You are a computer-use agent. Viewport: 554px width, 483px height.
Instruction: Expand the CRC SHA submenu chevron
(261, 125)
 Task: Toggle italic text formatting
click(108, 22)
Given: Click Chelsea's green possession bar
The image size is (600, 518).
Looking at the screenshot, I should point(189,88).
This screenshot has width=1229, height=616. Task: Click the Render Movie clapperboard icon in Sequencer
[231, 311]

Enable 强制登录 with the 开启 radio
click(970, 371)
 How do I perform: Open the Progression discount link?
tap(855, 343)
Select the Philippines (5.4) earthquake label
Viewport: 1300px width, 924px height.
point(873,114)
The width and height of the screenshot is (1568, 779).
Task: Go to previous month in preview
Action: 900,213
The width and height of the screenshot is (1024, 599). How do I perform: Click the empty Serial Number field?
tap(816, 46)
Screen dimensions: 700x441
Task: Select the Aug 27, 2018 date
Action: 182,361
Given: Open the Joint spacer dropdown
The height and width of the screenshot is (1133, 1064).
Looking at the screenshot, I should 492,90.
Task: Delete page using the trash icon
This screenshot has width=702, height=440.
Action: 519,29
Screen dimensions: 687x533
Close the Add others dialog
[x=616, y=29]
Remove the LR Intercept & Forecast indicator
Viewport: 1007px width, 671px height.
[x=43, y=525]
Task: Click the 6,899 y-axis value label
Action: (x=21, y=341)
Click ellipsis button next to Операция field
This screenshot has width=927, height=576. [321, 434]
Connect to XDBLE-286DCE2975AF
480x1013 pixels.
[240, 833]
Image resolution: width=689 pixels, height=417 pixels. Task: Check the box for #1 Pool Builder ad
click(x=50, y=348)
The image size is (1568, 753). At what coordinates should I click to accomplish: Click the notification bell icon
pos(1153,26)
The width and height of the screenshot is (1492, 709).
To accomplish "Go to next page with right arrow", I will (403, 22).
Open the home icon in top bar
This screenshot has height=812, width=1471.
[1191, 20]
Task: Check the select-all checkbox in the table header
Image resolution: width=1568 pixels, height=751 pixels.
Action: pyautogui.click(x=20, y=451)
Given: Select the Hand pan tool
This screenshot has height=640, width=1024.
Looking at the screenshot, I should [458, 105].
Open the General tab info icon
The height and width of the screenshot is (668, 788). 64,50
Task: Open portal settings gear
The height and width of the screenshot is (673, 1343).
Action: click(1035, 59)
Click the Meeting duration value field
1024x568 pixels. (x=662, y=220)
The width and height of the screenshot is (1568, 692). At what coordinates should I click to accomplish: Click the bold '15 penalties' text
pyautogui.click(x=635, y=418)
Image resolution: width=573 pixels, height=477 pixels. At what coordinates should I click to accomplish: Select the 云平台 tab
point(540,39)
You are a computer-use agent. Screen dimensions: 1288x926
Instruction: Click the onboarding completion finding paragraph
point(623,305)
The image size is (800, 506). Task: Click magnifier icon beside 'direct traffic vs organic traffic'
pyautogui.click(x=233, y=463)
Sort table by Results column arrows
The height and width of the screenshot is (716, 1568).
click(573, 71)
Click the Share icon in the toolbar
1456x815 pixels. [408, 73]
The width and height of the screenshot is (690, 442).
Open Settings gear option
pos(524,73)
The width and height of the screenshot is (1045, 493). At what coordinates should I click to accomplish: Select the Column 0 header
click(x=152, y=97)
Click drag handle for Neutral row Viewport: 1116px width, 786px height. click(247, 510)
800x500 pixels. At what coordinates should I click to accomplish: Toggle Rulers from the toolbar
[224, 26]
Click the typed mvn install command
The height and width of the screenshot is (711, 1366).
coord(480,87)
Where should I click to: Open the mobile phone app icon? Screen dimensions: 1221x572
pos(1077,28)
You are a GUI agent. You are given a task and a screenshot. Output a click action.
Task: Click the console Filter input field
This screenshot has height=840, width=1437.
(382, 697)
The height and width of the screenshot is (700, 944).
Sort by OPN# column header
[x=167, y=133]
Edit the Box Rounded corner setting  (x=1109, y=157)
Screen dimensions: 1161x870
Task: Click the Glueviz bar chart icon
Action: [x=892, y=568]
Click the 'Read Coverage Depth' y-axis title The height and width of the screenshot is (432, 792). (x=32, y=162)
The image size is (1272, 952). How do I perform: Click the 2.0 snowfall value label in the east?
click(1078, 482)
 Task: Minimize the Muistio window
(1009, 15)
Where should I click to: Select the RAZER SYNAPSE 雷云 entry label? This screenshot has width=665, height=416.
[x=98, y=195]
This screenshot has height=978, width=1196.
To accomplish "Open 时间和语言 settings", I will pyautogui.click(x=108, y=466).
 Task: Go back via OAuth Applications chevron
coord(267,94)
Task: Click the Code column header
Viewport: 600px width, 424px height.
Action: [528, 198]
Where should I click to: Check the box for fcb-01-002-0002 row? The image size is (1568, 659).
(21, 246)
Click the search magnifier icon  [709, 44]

> _Aim_:
State how many lines of the records above contain the word "Instruction". Give only the number.

> _Correct response_:
2